There’s YouTubers posting video after video of well-scripted (or just brilliantly free-flowing) content. Others continually write posts to keep their followers entertained in hopes that their traffic will creep up over time, and generate more sales as a result. Keeping the dream of financial freedom alive is difficult for many. Only those who persevere make it.
It’s also worth noting that a lot of successful bloggers have self-taught the skills needed to produce engaging content that works for their niche. Achieving a unique style takes a lot of fine tuning. This goes for video/image editing as well as writing.
So for most bloggers, there’s nothing easy or passive about the process. It’s a real job. And like any other job, some people have it easier than others.
Importantly, a real job must earn something. Let’s talk about that.
How Much Money Can You Earn From Blogging?
There’s an enormous range in what bloggers earn. Most blogs aren’t profitable.
A survey of 1,500 ProBlogger readers who said they’re trying to earn from blogging, found that:
- 9% make between $1,000 and $10,000 a month and
- 4% make over $10,000 a month.
- The vast majority make less than $3.50 per day.
It’s tough going, but the most successful bloggers earn extremely well.
There are of course plenty of non-profit blogs with no commercial interest — hobby websites, for example.
If you’re still in the dark about how websites (such as blogs) earn money, then check out my post: How Do Websites Earn Money?

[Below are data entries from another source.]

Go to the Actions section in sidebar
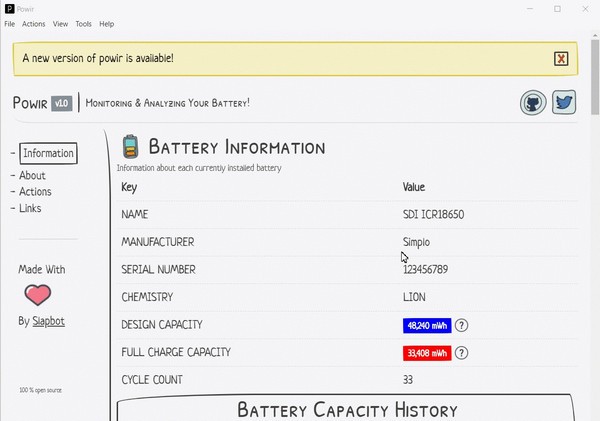This screenshot has height=421, width=600. pos(35,192)
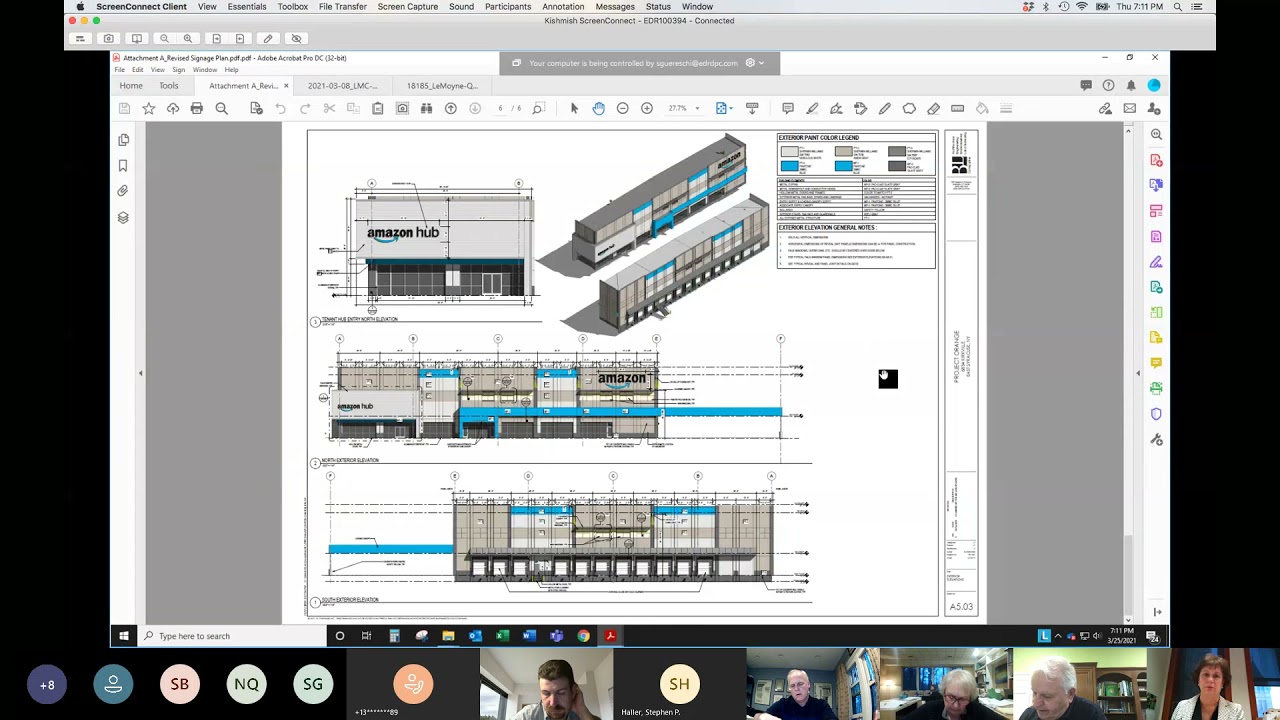Click the snapshot camera tool

tap(402, 108)

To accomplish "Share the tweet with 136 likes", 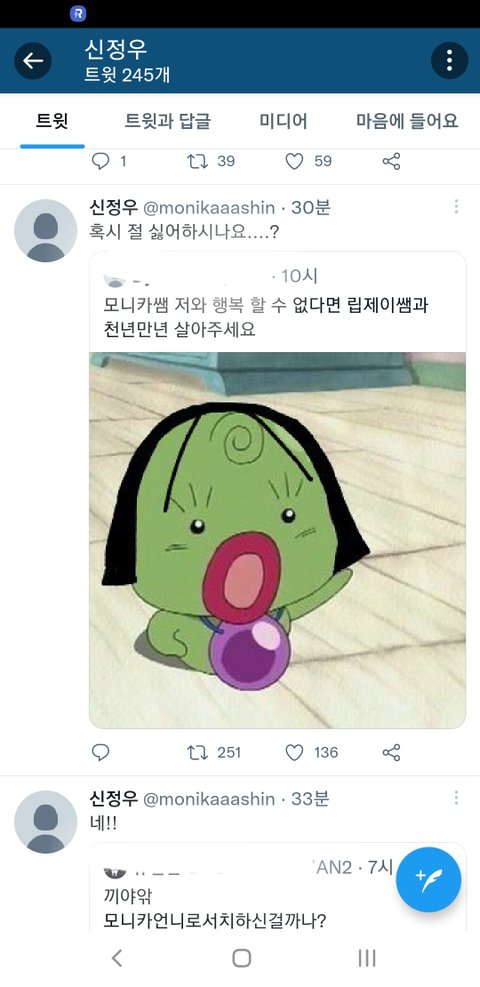I will [391, 752].
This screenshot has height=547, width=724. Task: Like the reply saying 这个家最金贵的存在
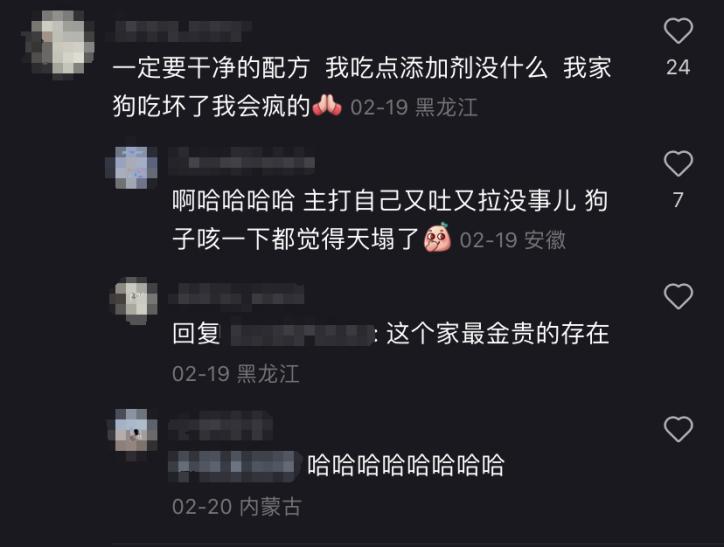(678, 296)
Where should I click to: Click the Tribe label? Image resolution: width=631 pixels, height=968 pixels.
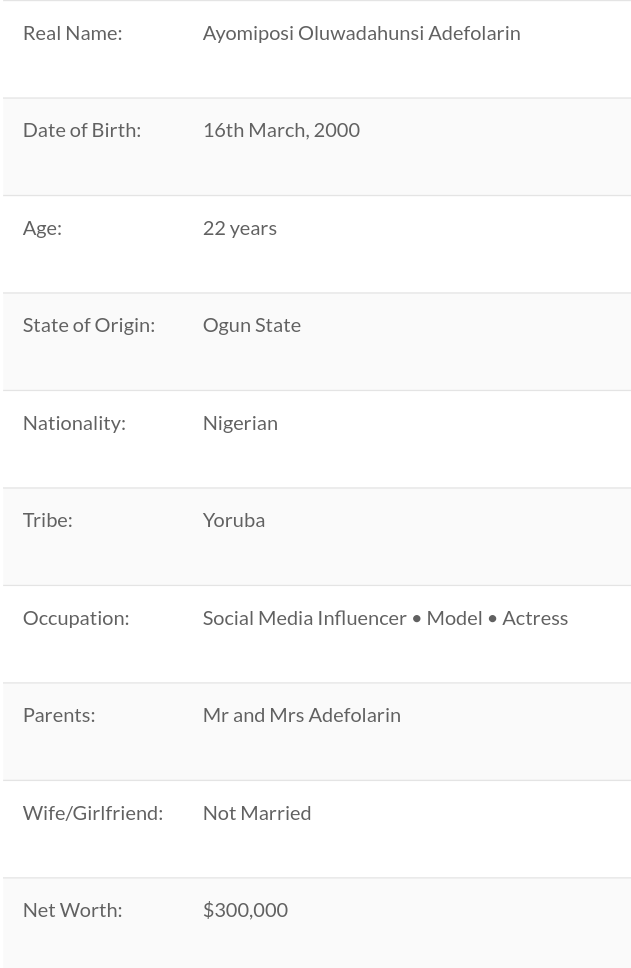[x=48, y=520]
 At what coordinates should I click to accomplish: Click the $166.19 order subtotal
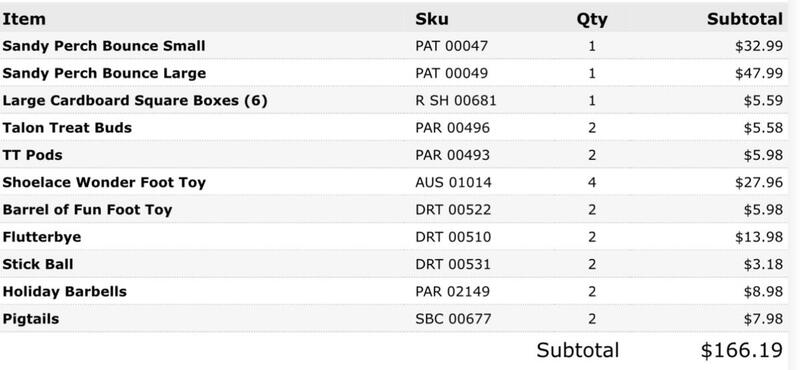741,350
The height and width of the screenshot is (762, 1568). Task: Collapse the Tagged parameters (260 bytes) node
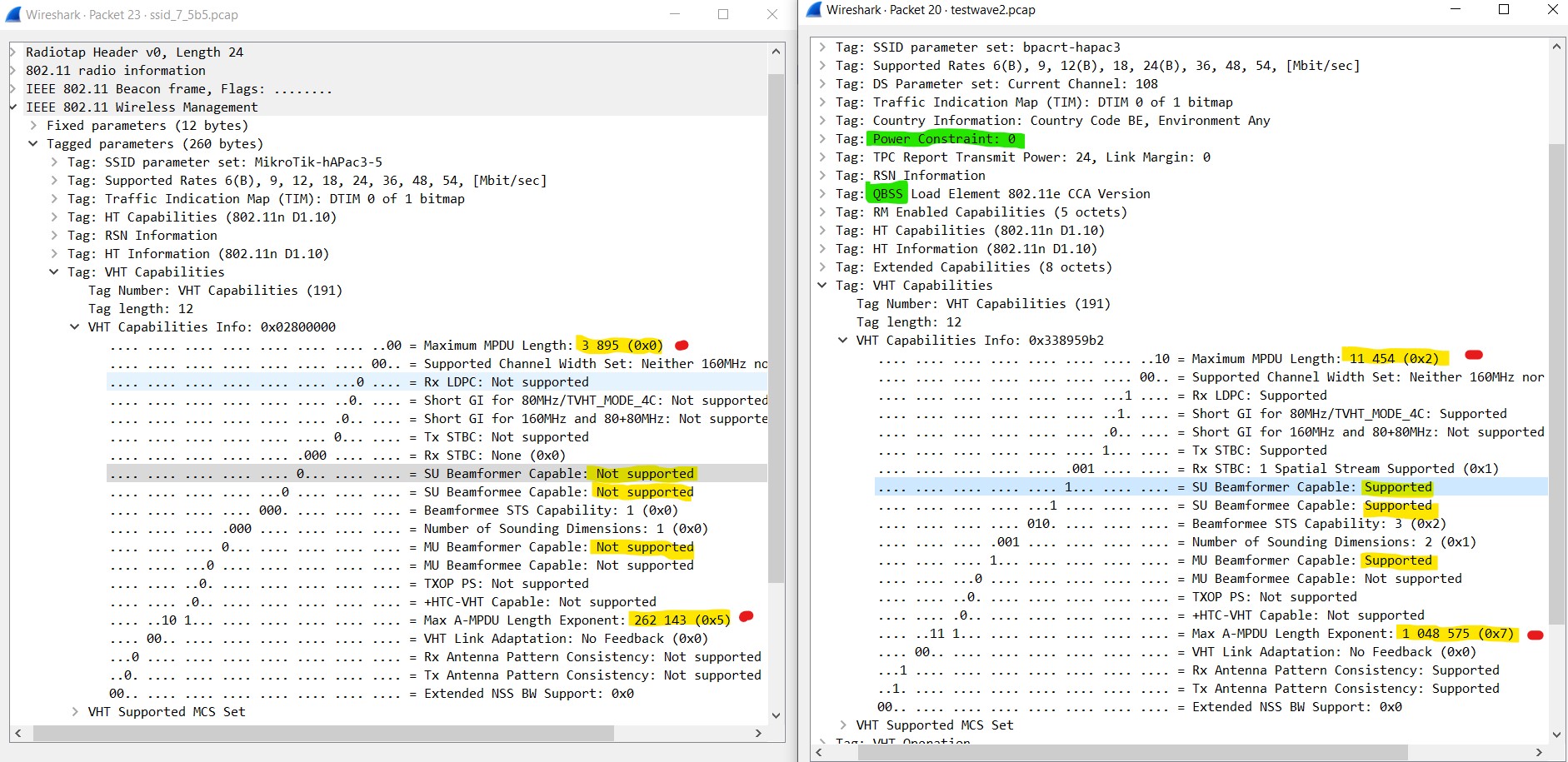pos(33,144)
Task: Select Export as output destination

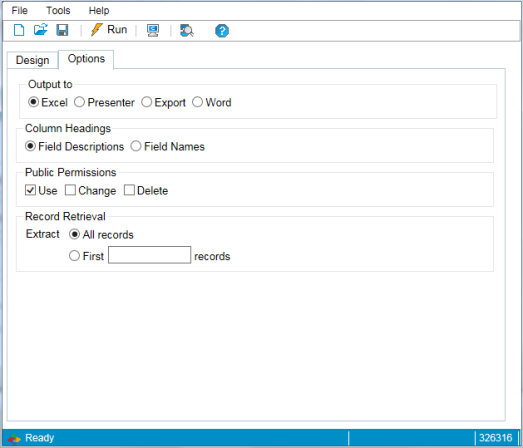Action: 163,102
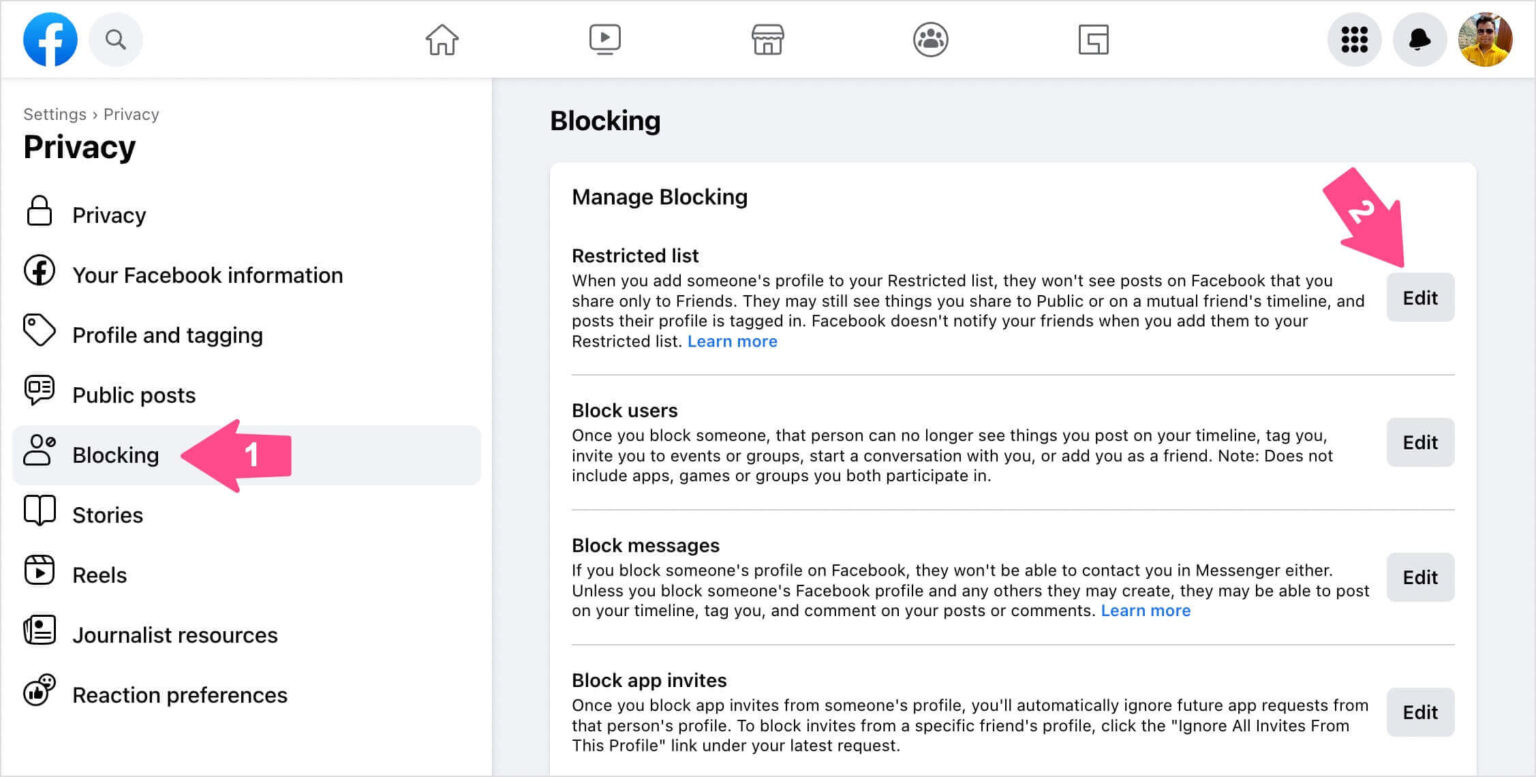Select the Home feed icon

[441, 39]
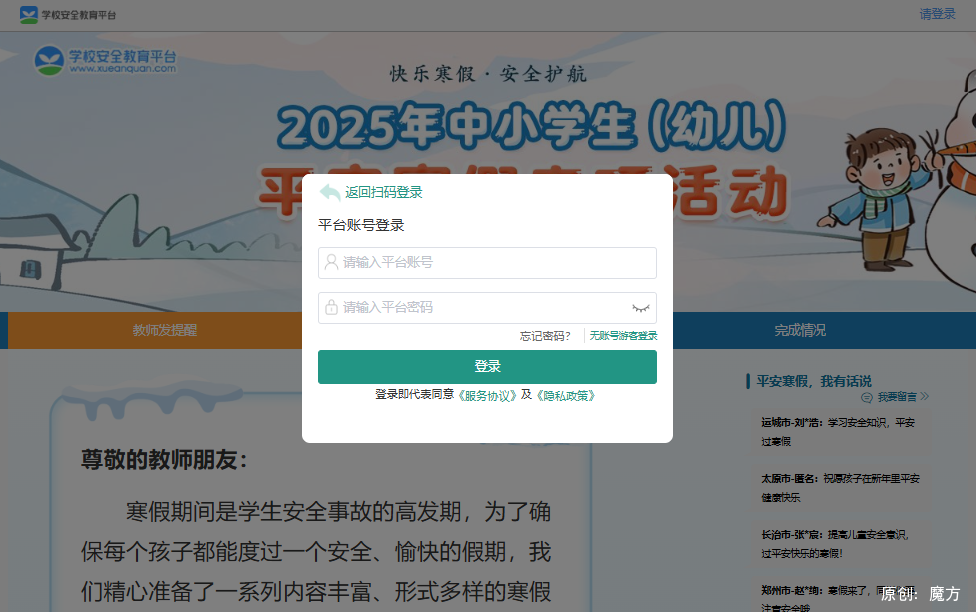Click the person icon in the account field
Viewport: 976px width, 612px height.
click(330, 262)
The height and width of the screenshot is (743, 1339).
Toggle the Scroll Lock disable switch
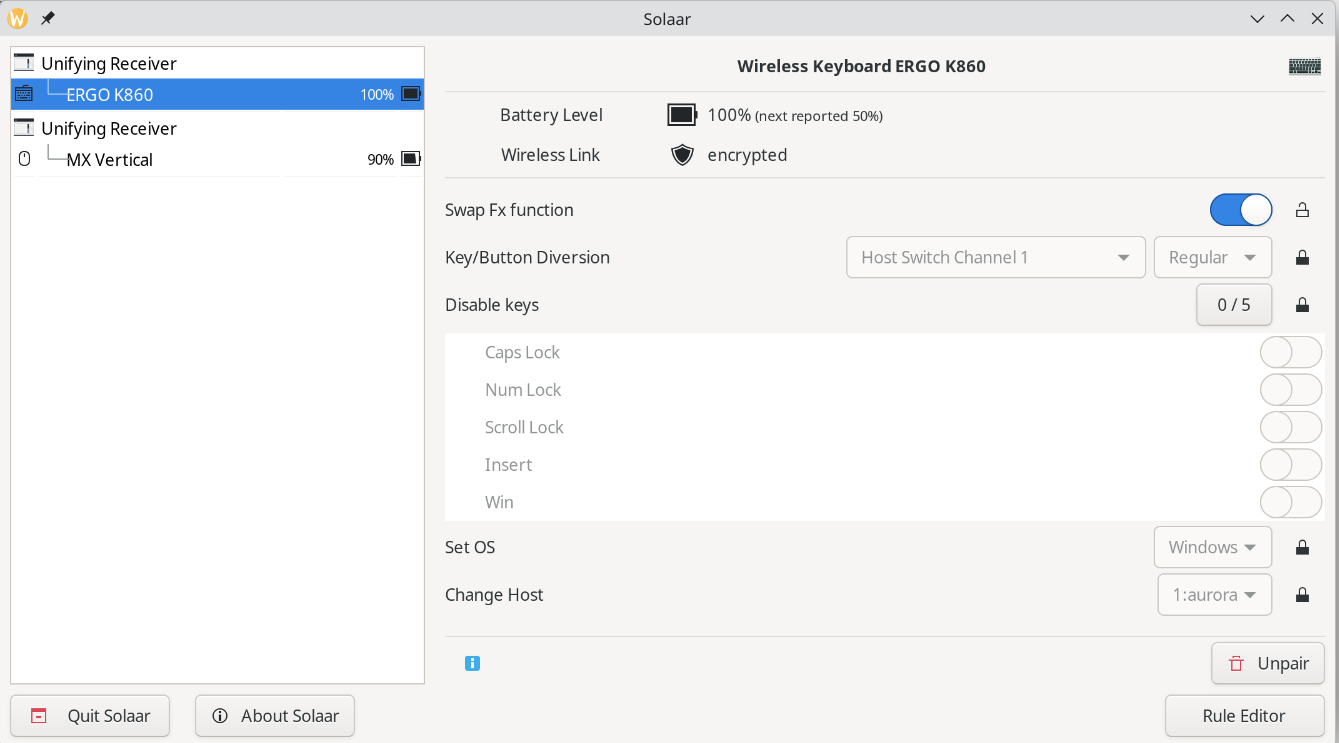[x=1291, y=427]
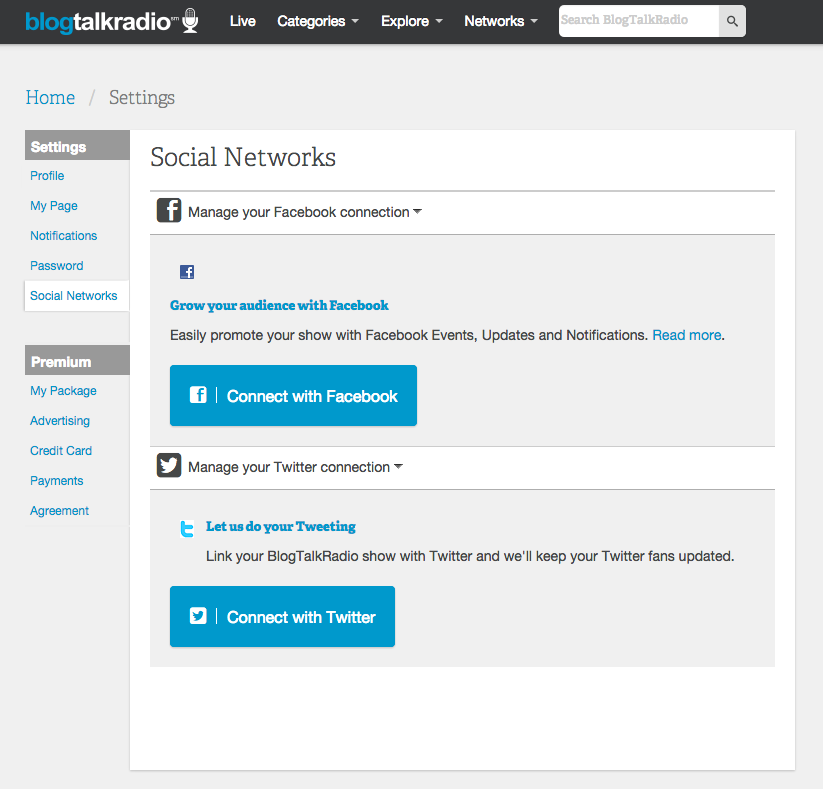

To learn practical ways of converting your traffic into profit, read my post on the Fundamentals of Online Business.
What Traits Do Successful Bloggers Have?
If you read through the previous section and saw the figures, it might have motivated you to start a blog.
So how can you make blogging a full-time job? What does it take to succeed in becoming a professional blogger?
1. Vision — An Eye for an Opportunity
Above all else, you need to identify an opportunity; a niche where you can add value.
If you simply rehash whatever everyone else says and does, then you’ll find it tough to differentiate yourself. Successful bloggers do something new and fresh.
Often the opportunity is staring us right in the face. A familiar subject that we know a lot about, and have a passion for.
Try to identify an area that’s:
- Lacking, poor quality
- Inaccurate, incorrect
- Non-existent, hard to find
Then it’s over to you to improve on it. Make it interesting, add an original twist, present it better than your predecessors. Provide value — that’s how the most successful bloggers continue to attract new followers.
With an audience/following, comes an opportunity to monetise your content and earn an income.
2. Determination — The Drive to Succeed
No blog becomes an instant success. People follow a blog or channel because it provides something — entertainment, information, value. To achieve that takes drive, determination and time.
It’s even more difficult for those in an existing job already. Coming home from work and focusing on a blog when you’d usually switch off, relax, watch TV, cook, or go to sleep is tough. You have to be motivated. Only certain characters will find the time and energy to do it.
The good news is that Google rewards effort! The more you work on your blog, and the more content you produce, the more traffic you get. Google of course has ways of detecting quality (measuring bounce rates, writing style, site/page layout, etc). But at times it feels as if their search engine encourages the most active bloggers to keep on going by feeding them traffic.
So don’t give up.
3. Belief — Talking While Nobody’s Listening
Bloggers must continue to create content, keep working on it, keep on marketing. All the while there’s no certainty on whether it will earn, and how much it will earn.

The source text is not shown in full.